Hohe Ereignisraten trotz wirksamer Eingriffe in das RAAS

Von der kombinierten RAAS-Blockade hatte man sich zunächst eine weitere Minderung kardiovaskulärer und renaler Ereignisse bei Hochrisikopatienten erhofft. Mit dem Einsatz von ACE-Hemmern oder Angiotensin-Rezeptor-Blockern (ARBs) allein verblieben nämlich mehreren Studien zufolge (HOPE, VALIANT, CHARM, IDNT und RENAAL) immer noch Ereignisraten von 20 bis 30 % über einen Zeitraum von 3 bis 5 Jahren. Die Rationale für die zusätzliche Gabe des direkten Renin-Inhibitors Aliskiren, der ganz oben an der Renin-Angiotensin-Kaskade ansetzt, bestand darin, dass der hemmende Eingriff in das RAS stets auch Rückkopplungseffekte mit einer erhöhten Produktion von Renin hervorruft. Und von der zusätzlichen direkten Renin-Hemmung versprach man sich daher einen weitaus gründlicheren Eingriff in das RAS als es bisher möglich war.

In die ALTITUDE-Studie wurden Patienten mit Typ-2-Diabetes und Makroalbuminurie sowie einer glomerulären Filtrationsrate (GFR) = 30 ml/min oder aber einer GFR zwischen 30 und 60 ml/min sowie einer Mikroalbuminurie oder einer kardiovaskulären Erkrankung in der Vorgeschichte eingeschlossen. Die Ereignis-gesteuerte Studie sollte beendet sein, wenn 1.620 Patienten den primären Endpunkt erreichen, der sich zusammensetzt aus kardiovaskulärem Tod, Reanimation, Myokardinfarkt, Schlaganfall, ungeplanter Hospitalisierung aufgrund von Herzinsuffizienz, Nierenversagen oder Verdoppelung des Ausgangs-Serum-Kreatinins.

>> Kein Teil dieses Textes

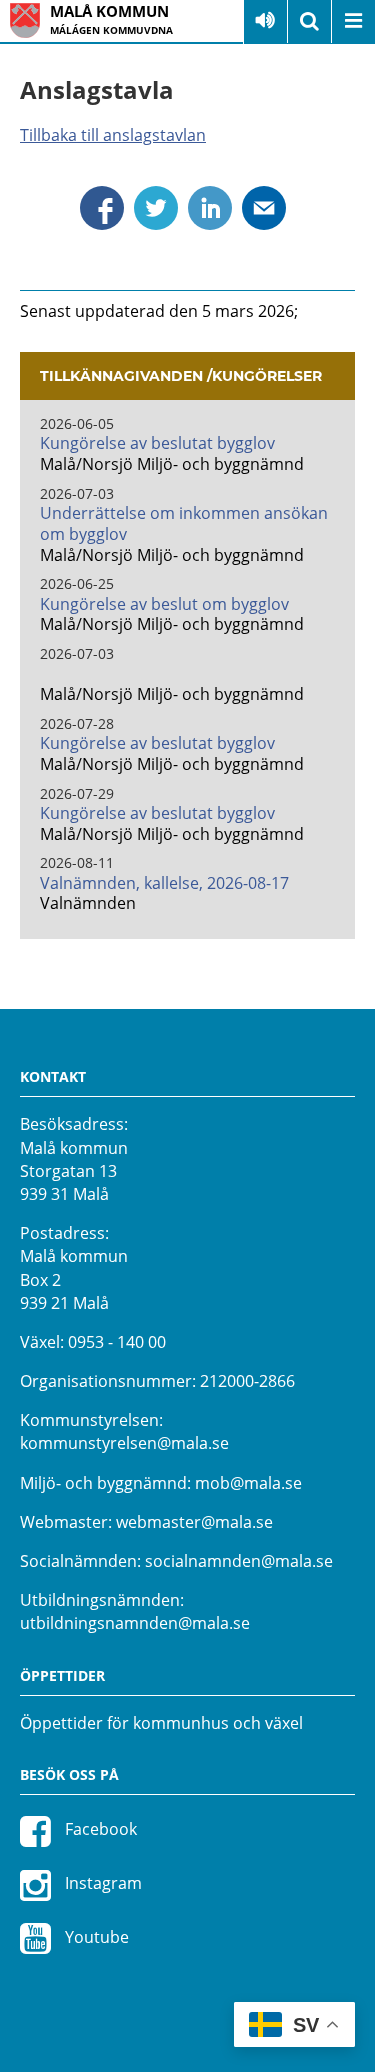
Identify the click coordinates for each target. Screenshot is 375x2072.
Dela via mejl (264, 208)
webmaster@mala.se (194, 1522)
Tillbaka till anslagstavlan (113, 135)
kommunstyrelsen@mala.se (124, 1443)
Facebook (99, 1829)
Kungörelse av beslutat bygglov (157, 443)
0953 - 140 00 (117, 1342)
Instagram (101, 1883)
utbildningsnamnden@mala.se (135, 1623)
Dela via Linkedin (210, 208)
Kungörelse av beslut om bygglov (164, 604)
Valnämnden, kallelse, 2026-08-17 (164, 883)
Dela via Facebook (102, 208)
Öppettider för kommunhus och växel (161, 1723)
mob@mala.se (248, 1483)
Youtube (95, 1937)
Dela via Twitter (156, 208)
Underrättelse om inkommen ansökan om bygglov (184, 523)
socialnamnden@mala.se (239, 1561)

Leitliniengemäß erhielten alle Patienten zunächst eine konventionelle Behandlung, die allerdings stets entweder einen ACE-Hemmer oder einen ARB einschließen sollte. Darüber hinaus erhielten sie entweder 300 mg Aliskiren einmal täglich (nach 150 mg Anfangsdosis) oder Placebo.

Vorzeitiger Studienabbruch

Nach durchschnittlich 32 statt der geplanten 48 Monate wurde die Studie im Dezember 2011 vorzeitig beendet, nachdem das Monitoring-Komitee eine steigende Zahl an unerwünschten Arzneimittelwirkungen feststellen musste. Bis dahin waren aber auch schon 92 % der für das geplante Studienende erwarteten Ereignisse eingetreten.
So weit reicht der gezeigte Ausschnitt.